Building-integrated solar panels mounted on glass walls.

Cornell University Solar Home:

Another interesting design, which for some reason reminded me of the Water World movie was a solar home built by Cornell University students. It featured three round “rooms” connected to each other, and a large solar PV system, which for some reason was mounted flat to the ground.

Cornell University solar home - round steel frame with flat, roof mounted solar panels.

It may not be the best designed house (in terms of competition rankings), and round rooms make it ever more difficult to build, but the steel frame and a VERY cool vintage design made it very attractive. As I was writing this, Cornell’s solar home was in 6th overall place, with a few more contests to go. You can view current team rankings here: http://www.solardecathlon.org/scoring/

As a side note, as of Oct. 13th, Team Boston solar home is in 12th position and Team Spain is in 18th place, while 1st place belongs to Team California.

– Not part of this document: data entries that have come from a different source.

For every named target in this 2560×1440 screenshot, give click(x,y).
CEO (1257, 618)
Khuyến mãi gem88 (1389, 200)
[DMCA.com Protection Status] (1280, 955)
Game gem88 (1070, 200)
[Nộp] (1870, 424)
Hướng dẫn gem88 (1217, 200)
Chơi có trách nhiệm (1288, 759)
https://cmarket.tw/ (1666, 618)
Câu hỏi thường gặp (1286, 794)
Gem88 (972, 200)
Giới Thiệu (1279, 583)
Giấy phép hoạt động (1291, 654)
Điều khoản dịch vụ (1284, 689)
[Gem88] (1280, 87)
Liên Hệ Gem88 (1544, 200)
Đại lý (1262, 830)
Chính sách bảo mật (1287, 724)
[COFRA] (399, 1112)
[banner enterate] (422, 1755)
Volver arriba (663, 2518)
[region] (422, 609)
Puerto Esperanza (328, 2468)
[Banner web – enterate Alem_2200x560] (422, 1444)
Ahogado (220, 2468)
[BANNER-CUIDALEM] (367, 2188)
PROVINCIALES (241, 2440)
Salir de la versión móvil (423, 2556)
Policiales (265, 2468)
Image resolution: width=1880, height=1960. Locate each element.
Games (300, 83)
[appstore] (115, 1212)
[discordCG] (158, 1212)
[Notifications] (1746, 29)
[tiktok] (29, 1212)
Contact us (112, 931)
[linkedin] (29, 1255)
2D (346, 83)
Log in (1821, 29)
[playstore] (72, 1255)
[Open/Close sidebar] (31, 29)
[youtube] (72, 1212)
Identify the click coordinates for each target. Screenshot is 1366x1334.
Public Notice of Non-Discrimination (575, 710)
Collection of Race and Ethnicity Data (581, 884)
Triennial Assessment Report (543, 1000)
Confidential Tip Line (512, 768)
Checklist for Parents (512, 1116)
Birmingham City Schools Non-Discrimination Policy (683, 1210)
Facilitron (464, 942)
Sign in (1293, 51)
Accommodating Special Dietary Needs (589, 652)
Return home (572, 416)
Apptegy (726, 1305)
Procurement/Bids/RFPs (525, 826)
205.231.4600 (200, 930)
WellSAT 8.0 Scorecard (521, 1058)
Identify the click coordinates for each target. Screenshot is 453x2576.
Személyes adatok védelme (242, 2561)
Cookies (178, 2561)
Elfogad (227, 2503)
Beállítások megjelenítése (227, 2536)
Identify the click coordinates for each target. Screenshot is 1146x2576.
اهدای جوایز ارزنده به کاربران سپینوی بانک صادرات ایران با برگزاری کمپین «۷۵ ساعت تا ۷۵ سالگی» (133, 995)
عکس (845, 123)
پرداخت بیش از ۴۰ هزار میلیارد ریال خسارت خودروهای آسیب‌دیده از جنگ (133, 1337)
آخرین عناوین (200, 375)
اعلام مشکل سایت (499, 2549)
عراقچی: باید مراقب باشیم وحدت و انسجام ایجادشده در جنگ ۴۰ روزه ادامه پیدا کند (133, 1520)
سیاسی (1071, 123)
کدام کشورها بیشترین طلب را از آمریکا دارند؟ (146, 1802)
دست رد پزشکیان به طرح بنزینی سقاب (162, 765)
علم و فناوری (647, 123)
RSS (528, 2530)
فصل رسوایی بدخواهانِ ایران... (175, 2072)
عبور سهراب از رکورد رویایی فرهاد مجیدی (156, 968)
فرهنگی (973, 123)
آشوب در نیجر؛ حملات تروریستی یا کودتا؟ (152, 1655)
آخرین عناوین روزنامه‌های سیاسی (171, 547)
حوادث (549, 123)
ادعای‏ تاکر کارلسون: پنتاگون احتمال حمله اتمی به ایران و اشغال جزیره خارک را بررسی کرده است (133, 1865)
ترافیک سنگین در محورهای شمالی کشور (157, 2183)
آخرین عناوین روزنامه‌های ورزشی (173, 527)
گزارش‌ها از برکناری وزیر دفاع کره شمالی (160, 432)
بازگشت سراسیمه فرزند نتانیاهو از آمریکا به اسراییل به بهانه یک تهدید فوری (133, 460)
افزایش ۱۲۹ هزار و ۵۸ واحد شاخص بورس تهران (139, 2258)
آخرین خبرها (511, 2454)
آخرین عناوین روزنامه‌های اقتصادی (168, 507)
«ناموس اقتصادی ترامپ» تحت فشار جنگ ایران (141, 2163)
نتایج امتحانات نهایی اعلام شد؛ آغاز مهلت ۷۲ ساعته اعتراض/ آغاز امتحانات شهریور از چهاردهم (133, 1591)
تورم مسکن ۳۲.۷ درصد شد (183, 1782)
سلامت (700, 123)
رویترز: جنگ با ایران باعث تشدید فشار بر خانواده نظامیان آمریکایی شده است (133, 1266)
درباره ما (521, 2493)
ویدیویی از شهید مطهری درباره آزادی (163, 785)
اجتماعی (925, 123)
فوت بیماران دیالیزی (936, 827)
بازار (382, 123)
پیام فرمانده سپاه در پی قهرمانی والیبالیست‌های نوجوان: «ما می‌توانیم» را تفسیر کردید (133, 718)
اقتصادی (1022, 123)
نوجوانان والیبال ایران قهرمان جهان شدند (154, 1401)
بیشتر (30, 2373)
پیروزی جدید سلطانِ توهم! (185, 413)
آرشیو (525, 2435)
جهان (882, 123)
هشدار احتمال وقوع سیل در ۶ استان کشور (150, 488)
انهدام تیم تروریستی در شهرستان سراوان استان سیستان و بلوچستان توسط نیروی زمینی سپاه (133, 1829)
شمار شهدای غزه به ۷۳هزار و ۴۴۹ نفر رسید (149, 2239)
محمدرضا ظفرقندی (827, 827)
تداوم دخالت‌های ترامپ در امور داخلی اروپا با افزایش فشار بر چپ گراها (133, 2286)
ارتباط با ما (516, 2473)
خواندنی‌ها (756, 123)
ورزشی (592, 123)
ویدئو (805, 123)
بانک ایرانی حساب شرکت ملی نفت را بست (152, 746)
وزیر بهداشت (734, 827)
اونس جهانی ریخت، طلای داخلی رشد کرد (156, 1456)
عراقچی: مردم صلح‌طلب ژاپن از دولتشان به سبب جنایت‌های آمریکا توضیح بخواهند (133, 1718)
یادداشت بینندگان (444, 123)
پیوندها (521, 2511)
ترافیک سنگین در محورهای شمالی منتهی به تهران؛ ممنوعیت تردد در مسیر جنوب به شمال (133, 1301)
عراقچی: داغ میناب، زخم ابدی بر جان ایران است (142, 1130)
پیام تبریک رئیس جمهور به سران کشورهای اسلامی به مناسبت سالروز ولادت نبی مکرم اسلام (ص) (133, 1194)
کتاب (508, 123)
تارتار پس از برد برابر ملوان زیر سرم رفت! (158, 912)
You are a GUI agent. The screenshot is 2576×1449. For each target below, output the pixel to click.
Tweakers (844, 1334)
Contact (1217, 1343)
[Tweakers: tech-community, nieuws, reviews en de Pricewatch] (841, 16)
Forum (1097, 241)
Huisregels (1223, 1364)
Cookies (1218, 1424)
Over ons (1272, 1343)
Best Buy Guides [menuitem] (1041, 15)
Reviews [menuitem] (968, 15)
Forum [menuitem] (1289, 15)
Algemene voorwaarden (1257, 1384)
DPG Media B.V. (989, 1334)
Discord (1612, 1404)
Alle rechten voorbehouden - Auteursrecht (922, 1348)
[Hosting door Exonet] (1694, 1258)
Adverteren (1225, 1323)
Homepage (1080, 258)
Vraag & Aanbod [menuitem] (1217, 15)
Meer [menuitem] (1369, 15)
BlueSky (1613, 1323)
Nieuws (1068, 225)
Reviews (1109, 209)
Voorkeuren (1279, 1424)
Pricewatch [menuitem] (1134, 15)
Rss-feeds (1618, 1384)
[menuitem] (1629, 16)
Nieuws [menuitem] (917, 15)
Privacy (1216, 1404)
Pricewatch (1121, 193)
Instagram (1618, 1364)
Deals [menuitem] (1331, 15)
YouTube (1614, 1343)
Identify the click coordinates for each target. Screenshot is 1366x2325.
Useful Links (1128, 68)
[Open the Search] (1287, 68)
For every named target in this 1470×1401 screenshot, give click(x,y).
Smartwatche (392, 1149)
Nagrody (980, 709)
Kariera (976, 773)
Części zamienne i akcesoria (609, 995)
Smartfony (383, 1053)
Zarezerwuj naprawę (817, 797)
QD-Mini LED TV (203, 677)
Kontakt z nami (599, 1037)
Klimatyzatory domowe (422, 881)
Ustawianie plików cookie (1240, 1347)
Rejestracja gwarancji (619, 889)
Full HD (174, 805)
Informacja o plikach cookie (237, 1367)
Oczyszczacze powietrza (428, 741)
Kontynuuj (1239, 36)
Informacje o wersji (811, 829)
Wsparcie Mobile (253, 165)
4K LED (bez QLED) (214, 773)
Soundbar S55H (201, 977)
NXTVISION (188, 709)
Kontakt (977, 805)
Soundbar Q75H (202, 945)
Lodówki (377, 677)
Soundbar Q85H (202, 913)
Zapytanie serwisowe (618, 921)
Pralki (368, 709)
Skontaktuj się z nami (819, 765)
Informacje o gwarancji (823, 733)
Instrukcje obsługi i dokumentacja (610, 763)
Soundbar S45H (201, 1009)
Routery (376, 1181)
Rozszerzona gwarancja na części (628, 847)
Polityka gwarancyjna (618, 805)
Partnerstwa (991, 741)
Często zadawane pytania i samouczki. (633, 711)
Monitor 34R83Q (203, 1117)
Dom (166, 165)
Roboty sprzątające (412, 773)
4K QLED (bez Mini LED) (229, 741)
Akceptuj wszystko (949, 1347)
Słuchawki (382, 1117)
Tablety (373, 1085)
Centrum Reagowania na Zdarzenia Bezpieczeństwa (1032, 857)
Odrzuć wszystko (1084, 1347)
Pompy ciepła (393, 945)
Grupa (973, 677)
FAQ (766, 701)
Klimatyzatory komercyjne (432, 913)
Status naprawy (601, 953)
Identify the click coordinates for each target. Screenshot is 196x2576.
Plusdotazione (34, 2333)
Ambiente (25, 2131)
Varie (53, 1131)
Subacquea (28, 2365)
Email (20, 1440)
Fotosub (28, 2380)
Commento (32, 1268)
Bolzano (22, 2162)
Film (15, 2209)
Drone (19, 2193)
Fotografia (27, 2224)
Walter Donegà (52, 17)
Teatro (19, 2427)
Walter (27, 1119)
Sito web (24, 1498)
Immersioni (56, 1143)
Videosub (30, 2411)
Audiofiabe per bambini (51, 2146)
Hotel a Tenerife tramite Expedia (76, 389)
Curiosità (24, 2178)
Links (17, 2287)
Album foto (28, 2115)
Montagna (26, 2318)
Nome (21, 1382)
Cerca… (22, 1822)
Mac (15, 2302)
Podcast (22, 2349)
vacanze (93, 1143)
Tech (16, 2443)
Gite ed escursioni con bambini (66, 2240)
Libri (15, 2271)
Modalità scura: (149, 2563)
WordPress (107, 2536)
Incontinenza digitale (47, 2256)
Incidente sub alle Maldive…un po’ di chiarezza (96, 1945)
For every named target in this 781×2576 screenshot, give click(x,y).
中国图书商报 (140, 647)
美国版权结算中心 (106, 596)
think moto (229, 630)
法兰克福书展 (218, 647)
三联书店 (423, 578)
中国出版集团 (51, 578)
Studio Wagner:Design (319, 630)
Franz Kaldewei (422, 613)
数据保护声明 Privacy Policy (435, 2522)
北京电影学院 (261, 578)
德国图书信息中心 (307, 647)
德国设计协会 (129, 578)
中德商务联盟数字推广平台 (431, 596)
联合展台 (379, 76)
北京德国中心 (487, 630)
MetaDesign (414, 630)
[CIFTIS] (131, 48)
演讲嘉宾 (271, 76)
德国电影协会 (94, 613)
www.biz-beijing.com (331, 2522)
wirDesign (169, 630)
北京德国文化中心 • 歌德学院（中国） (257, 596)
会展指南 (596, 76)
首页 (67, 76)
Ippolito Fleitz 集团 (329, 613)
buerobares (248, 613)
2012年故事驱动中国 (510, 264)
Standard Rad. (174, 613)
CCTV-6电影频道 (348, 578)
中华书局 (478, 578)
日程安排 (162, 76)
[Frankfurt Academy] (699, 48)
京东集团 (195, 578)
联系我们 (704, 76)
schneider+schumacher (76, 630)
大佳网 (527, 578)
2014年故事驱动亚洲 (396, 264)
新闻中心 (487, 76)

Let the best solar house win!

The Solar Decathlon will continue for another week or so, and there are a lot of contests left in which either team can pull forward dramatically. Therefore, I will not even try to predict the winner. All houses presented in the Solar Village this year were very well designed and built, and the green building technologies used in them will in the (hopefully) near future migrate into traditional construction markets and help home and building owners reduce the overall energy use and make our environment better. This competition is also an inspiration for the new wave of architects who will be literally building our future homes and infrastructure, and as you can see, they all have great ideas. I will continue to cover the Solar Decathlon 2009 in future posts, and soon you will be able to review the IB flat roof installation which we did on the Curio Home – look forward to seeing it soon on our cool roofing blog.